Blog Posts - May 2017

I WANT IT ALL – Go Hybrid

When I was a kid, my parents used to tell me that I can’t have my cake and eat too.  Actually that’s a lie, they never said that. Still it is something I hear parents say quite often. And not just parents. I meet the same phrase everywhere I go. People constantly taking a firm, almost religious stance about choosing one thing over another: Mac vs PC, Android vs iOS, Chocolate vs Vanilla (obviously Chocolate!).

So I’d like to take a moment to take a different, more inclusive approach.

Forget Mac vs PC. Forget Chocolate vs Vanilla.

I don’t want to choose. I Want it all!

At Outbrain, the core of our compute infrastructure is based on bare metal servers. With a fleet of over 6000 physical nodes, spread across 3 datacenters, we’ve learned over the years how to manage an efficient, tailored environment that caters to our unique needs. One of which being the processing and serving of over 250 Billion personalized recommendations a month, to over 550 Million unique users.

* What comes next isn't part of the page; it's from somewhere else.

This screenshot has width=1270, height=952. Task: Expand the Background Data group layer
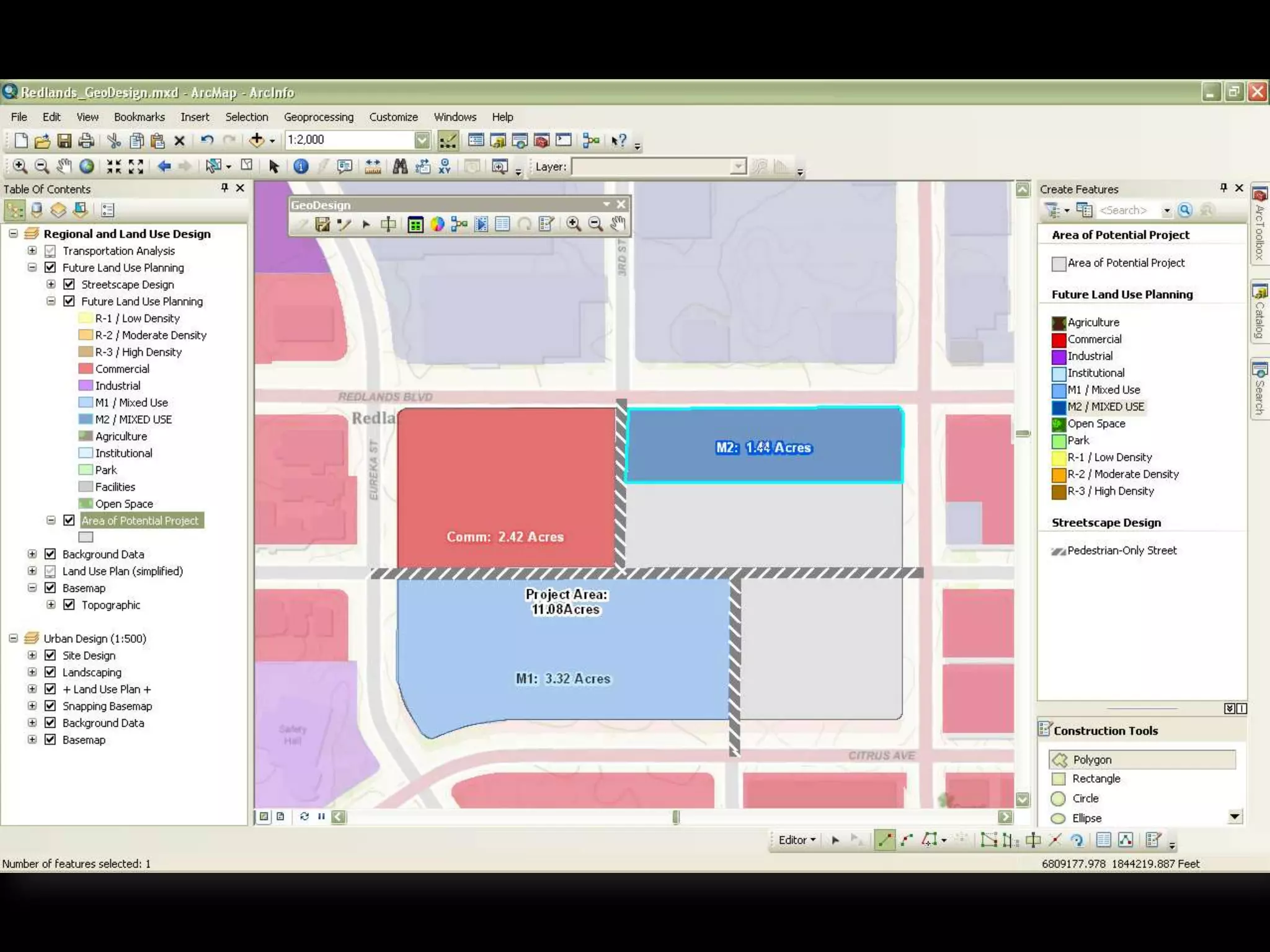32,554

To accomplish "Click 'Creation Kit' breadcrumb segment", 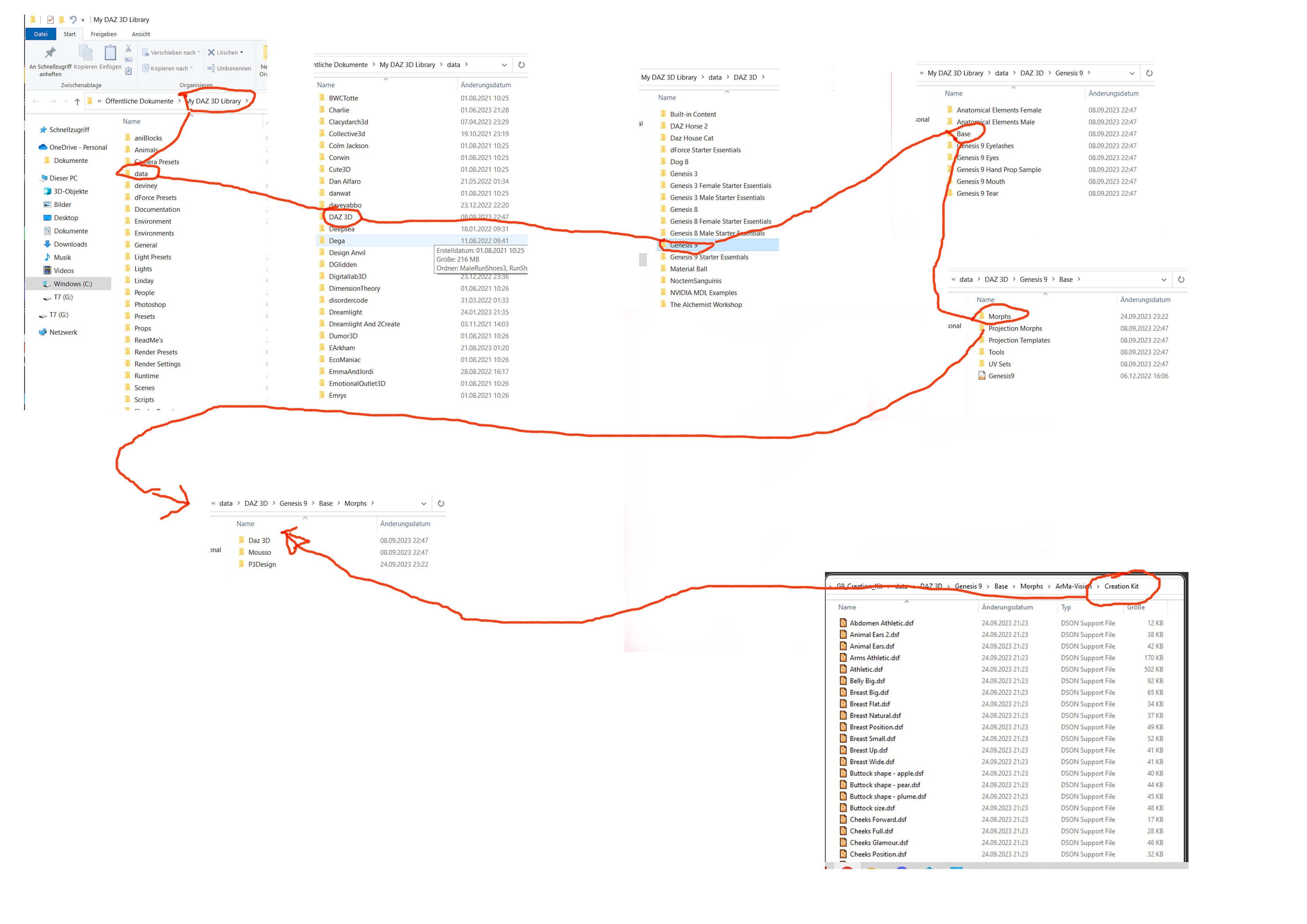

Still, we cannot deny that the Cloud brings forth advantages that are hard to achieve in bare metal environments. And in the spirit of inclusiveness (and maximising value), we want to leverage these advantages to complement and extend what we’ve already built. Whether focusing on workloads that require a high level of elasticity, such as ad-hoc research projects involving large amount of data, or simply external services that can increase our productivity. We’ve come to view Cloud Solutions as supplemental to our tailored infrastructure rather than a replacement.

 

Over recent months, we’ve been experimenting with 3 different vectors involving the Cloud:

 

Elasticity

Our world revolves around publications, especially news. As such, whenever a major news event occurs, we feel immediate, potentially high impact. Users rush to publisher sites, where we are installed. They want their news, they want their recommendations, and they want them all now.

For example, when Carrie Fisher, AKA Princess Leia, passed away last December, we saw a 30% traffic increase on top of our usual peak traffic. That’s quite a spike.

Since usually we do not know when the breaking news event will be, it means that we are required to keep enough extra capacity to support such surges.

By leveraging the cloud, we can keep that additional extra capacity to bare minimum, relying instead on the inherent elasticity of the cloud, provisioning only what we need when we need it.

Doing this can improve the efficiency of our environment and cost model.

Ad-hoc Projects

A couple of months back one of researchers came up with an interesting behavioral hypothesis. For the discussion at hand, lets say that it was “people who like chocolate are more likely to raise pet gerbils.” (drop a comment with the word “gerbils” to let me know that you’ve read thus far). That sounded interesting, but raised a challenge. To validate or disprove this, we needed to analyze over 600 Terabytes of data.

We could have run it on our internal Hadoop environment, but that came with a not-so-trivial price tag. Not only did we have to provision additional capacity in our Hadoop cluster to support the workload, we anticipated the analysis to also carry impact on existing workloads running in the cluster. And all this before getting into operational aspects such as labor and lead time.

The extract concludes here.